Italian Cultural Studies: An Introduction

Italian Cultural Studies: An Introduction

Synopsis

This is an up-to-date, illustrated introduction to the study of modern Italian culture containing nineteen chapters by specialists in the field of language, politics, religious, ethnic, and gender identities, the mass media, cultural policy, and stars. Adopting a unique and accessible interdisciplinary focus, Italian Cultural Studies: An Introduction presents a variety of new perspectives on modern Italian culture. Each of the four parts explore diverse aspects of culture in Italy. 'Geographies' questions received notions of the Italian nation, the family, the 'South' and corruption; it also looks at anthropological approaches to culture and at Italy's linguistic pluralism. 'Identities' examines gender,religion, politics, and ethnicity as a means with which people define themselves and others. 'Media' explores the press, literature, television, and cinema. 'Culture and Society' brings together historical analyses of cultural policy, stars and style, and popular music. Each part is followed bysample analyses of visual materials and includes guidance on further reading. A chronology of political and cultural events since 1900 is also provided. Drawing on the expertise of leading authorities Italian Cultural Studies will be essential reading for students and anyone else interested in modern Italy and its culture.

Excerpt

The title of this book, and its bringing together in one place subjects seemingly so diverse as anthropological fieldwork, film stars, gender relations, and the press, marks a new departure in work on Italy. Cultural studies is now well-established in the English-speaking world, both as a concept and as an area of knowledge in educational institutions, whereas in Italy as yet it has no exact counterpart. We hope this book will stimulate a critical reassessment of what 'culture' means in the Italian case and indicate new ways into the study of Italian culture and society.

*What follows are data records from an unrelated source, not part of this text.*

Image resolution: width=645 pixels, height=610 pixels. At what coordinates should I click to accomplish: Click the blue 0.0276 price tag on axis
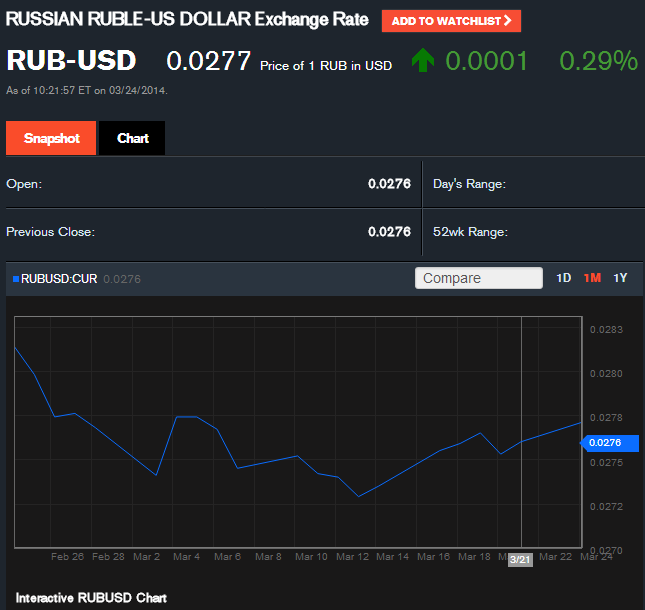click(609, 442)
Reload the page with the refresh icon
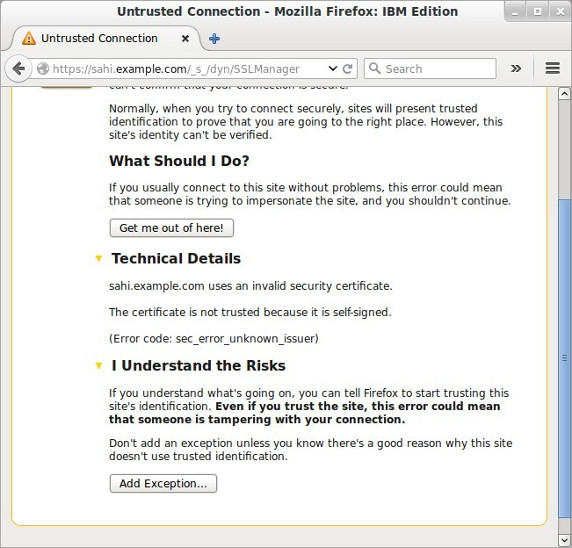The image size is (572, 548). coord(348,69)
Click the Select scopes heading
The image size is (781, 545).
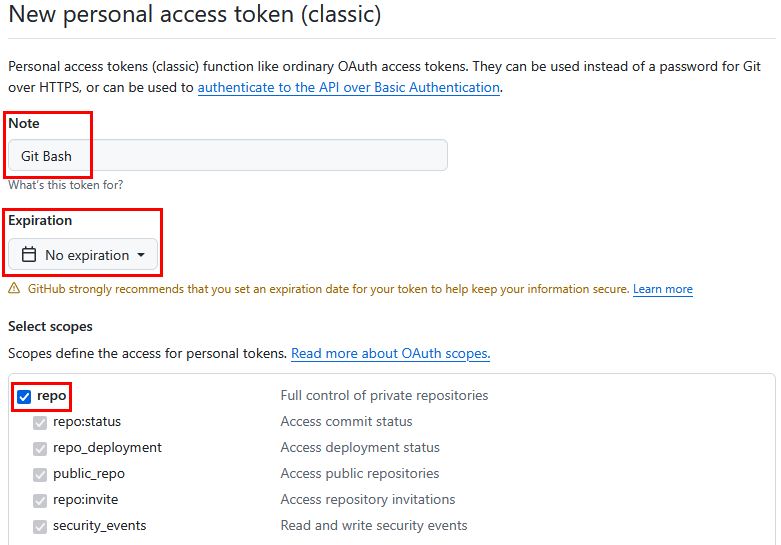click(x=50, y=326)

Cultural studies is not so much a discipline as a cluster of disciplines. In Britain, where the term originated, and subsequently in other countries where it has been adopted, these disciplines have come to include literature, social history, media studies, human geography, cultural anthropology, and the sociology of deviance (for retrospective accounts see Hall 1980 and Turner 1991). Work in these diverse areas has been loosely unified by a common set of concerns: to deal with culture as a set of signifying practices and symbolic social forms; to look at a wide variety of cultural materials and avoid prior evaluative rankings of high and low; to bring new theoretical considerations to bear on the study of culture.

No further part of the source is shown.